Here's the rundown for "Bully" and a dozen or so other specialty films in release:
"Bully" (The Weinstein Company)
Lee Hirsch's doc "Bully" took in a very strong $115,000 this weekend, averaging $23,000. That made it the best documentary debut of 2012 so far (in terms of per-theater-average), and the second best limited debut overall (after the $23,764 "Footnote" averaged four weekends ago).
"We werent sure what to expect," Eric Lomis, President of Distribution at The Weinstein Company, told Indiewire today. "We were certainly hopeful, but you never know what you're gonna get with a documentary. Whether it's gonna be good, fair, poor numbers... It's hard to call. There's no tracking service. But certainly we got a lot of publicity so we were hopeful. And we're pleased with the numbers so far."
As far as historical comparisons go, two notable unrrated documentaries that went on to find strong final grosses include 2003's "Capturing The Friedmans," which averaged $21,718 from 3 theaters in its debut, en route to a $3,119,113 final gross, and 2005's "The Aristocrats," which averaged a whopping $60,949 from 4 theaters and then went on to take in $6,377,461.
From exit polling, the film was "definitely recommended" by 82% of teenagers that saw the film, which is hopeful as the film expands. The Weinstein Company will broaden the film on April 13th, taking it to 50 markets and 125-150 theaters
"Our goal is to get out there as broad as we can," Lomis said.
"The Island President" (IDP/Samuel Goldwyn)
Another doc debut this weekend, Jon Shenk's take on Maldives' ex-President Mohamed Nasheed and his attempt to tackle climate change was released on 2 screens care of IDP/Samuel Goldwyn this weekend. The result was a $15,600 gross and a decent $7,800 per-theater-average. Since opening last Wednesday, the film has taken in $19,504.

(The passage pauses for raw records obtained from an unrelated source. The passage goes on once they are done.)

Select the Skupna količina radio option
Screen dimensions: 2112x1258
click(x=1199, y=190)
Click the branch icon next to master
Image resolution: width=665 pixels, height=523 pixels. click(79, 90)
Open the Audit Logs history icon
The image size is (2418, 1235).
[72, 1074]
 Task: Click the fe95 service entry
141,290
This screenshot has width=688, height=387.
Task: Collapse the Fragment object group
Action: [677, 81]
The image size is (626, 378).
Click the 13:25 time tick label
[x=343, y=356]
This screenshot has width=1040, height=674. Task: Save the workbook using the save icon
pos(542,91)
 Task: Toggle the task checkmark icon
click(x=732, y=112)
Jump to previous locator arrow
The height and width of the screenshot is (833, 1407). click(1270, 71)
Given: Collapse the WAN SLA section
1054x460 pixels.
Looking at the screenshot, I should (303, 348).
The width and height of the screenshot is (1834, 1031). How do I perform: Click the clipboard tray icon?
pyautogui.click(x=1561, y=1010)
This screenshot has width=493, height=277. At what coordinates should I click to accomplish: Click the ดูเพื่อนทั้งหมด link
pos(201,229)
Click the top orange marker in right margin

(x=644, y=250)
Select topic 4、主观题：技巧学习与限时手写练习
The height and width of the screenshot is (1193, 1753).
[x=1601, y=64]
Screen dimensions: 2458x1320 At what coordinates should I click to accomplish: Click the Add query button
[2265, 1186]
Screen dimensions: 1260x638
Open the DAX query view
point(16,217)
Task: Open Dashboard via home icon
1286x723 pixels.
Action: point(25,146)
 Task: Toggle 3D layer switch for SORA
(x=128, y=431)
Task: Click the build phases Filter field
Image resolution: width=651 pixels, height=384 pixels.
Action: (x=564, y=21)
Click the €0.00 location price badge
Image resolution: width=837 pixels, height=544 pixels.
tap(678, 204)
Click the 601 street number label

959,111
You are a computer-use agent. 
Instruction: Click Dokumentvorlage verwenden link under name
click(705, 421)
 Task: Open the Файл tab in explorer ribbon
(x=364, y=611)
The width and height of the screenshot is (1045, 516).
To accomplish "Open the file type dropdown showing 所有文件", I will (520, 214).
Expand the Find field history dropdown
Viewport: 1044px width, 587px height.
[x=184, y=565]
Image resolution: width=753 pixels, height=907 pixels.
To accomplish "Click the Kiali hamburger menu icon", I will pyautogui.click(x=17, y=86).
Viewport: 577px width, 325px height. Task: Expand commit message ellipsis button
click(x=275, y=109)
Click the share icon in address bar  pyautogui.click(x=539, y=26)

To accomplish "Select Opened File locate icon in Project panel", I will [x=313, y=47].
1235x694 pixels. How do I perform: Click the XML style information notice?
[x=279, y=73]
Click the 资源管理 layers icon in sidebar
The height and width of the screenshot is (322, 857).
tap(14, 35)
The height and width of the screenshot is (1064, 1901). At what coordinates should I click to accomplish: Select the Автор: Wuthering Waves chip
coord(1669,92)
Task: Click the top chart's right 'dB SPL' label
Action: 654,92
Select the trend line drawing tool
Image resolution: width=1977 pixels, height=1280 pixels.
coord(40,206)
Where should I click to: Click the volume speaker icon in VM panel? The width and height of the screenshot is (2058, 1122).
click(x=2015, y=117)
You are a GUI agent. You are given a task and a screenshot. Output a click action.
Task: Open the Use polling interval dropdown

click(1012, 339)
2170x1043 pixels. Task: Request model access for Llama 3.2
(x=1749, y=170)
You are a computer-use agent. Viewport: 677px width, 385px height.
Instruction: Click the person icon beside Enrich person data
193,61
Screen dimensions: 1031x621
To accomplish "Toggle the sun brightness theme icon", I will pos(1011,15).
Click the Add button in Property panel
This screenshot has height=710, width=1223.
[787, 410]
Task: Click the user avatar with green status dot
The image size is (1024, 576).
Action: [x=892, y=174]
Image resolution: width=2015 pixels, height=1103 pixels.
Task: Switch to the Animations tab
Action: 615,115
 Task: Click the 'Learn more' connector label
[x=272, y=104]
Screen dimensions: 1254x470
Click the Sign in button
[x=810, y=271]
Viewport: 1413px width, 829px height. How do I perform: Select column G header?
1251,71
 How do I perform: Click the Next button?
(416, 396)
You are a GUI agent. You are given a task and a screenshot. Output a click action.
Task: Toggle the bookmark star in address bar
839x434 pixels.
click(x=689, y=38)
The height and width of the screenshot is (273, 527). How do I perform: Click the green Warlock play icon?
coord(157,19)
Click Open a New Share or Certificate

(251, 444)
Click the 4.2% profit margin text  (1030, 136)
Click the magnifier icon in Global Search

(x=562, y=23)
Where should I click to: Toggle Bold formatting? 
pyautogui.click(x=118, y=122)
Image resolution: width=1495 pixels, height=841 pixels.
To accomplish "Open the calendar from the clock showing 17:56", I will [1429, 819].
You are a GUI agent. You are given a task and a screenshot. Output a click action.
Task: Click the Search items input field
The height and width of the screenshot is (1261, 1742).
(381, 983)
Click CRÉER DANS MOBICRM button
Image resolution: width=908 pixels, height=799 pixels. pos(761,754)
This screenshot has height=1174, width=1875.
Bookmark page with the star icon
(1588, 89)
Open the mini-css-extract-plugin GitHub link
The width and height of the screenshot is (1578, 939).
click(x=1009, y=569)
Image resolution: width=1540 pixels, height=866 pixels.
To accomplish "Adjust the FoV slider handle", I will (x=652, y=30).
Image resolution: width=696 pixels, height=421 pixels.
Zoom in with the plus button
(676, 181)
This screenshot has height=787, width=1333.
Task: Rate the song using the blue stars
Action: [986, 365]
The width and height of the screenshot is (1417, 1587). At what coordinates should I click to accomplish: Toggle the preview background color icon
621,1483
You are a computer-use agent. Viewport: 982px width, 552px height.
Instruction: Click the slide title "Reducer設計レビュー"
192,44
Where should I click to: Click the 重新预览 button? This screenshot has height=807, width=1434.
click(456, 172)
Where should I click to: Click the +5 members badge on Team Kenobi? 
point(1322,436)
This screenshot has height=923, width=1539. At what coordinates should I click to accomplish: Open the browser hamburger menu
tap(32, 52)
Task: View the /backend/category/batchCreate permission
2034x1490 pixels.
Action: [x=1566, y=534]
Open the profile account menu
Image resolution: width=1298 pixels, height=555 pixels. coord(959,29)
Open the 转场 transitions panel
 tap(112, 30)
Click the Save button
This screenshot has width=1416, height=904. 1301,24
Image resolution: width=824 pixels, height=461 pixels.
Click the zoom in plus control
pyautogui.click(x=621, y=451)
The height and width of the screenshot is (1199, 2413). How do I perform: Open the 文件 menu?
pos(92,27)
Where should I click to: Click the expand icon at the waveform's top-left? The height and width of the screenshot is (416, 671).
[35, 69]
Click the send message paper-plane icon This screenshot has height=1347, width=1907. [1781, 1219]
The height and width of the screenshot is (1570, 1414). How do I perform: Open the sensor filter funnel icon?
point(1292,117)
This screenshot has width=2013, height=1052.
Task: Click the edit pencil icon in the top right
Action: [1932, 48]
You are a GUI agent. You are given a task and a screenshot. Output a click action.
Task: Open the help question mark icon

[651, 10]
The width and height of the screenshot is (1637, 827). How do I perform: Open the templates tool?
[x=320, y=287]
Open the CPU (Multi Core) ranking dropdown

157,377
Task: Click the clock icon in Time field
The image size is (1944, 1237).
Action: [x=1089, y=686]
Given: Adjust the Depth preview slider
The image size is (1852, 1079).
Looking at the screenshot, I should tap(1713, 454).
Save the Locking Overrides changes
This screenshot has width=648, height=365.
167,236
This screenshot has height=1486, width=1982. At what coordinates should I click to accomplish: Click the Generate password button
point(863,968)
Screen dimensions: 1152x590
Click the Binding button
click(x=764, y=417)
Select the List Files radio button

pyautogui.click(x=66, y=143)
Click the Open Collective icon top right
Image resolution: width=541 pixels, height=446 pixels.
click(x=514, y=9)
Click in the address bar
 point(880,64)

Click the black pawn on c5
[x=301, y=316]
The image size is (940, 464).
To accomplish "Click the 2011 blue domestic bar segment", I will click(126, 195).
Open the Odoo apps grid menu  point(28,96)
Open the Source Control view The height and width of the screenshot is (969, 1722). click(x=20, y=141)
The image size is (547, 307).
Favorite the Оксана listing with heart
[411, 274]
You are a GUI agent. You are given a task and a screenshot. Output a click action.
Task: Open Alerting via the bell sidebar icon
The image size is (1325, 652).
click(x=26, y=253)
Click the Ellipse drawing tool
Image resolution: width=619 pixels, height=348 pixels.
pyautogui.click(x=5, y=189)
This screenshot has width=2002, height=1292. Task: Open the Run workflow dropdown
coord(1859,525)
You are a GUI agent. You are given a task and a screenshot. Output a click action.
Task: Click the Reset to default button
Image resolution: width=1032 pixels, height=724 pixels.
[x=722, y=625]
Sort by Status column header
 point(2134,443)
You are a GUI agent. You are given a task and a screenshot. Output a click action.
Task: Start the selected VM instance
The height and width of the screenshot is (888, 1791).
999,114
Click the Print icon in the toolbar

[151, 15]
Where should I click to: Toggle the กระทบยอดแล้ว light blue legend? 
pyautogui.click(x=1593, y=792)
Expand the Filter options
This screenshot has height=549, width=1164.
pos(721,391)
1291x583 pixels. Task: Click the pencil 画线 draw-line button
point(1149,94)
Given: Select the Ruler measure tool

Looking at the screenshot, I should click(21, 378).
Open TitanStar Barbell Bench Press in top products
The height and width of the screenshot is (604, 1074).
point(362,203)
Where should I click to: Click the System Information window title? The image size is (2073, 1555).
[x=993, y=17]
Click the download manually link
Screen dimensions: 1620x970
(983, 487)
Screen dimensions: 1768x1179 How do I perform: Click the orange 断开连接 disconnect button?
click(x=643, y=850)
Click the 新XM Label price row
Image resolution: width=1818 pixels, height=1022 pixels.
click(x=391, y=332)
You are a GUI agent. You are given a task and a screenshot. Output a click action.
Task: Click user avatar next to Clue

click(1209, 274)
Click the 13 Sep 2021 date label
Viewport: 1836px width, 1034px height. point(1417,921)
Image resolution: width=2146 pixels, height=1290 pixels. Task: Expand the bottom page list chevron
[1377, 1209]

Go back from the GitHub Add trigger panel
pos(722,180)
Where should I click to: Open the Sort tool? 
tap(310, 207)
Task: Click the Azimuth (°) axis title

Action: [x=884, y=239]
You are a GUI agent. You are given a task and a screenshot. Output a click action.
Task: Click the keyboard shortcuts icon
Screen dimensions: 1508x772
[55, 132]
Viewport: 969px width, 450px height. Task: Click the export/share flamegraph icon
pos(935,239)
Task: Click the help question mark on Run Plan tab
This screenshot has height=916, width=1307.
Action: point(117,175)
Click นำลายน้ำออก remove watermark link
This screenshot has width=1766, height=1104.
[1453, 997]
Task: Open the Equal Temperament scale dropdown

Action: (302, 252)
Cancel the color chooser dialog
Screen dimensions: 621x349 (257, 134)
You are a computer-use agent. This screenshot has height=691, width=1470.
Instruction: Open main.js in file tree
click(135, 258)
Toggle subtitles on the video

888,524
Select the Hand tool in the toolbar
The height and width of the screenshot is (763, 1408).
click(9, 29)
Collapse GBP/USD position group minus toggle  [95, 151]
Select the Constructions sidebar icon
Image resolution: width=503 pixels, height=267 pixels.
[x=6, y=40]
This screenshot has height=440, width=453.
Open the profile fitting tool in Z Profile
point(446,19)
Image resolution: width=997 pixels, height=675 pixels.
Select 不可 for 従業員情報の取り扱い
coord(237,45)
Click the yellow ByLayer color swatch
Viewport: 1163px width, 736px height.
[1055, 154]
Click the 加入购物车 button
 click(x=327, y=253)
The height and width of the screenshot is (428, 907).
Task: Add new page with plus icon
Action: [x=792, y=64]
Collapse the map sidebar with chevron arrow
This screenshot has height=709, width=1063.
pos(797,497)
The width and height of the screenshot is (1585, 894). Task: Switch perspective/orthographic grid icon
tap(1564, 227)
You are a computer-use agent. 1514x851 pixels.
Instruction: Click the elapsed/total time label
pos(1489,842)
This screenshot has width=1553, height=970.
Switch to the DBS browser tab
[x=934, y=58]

The film -- which won the audience award for documentaries at last year's Toronto International Film Festival -- is being released following a surge of press after Nasheed was forced to leave office following a coup d'etat by loyalists to his predecessor, dictator Maumoon Abdul Gayoom For more on that, check out Indiewire's interview with director Shenk here.
"Turn Me On, Dammit" (New Yorker Films)
Also opening on 2 screens was Jannicke Systad Jacobsen's Norwegian import "Turn Me On, Dammit." The film took in $11,515 for a $5,758 per-theater-average.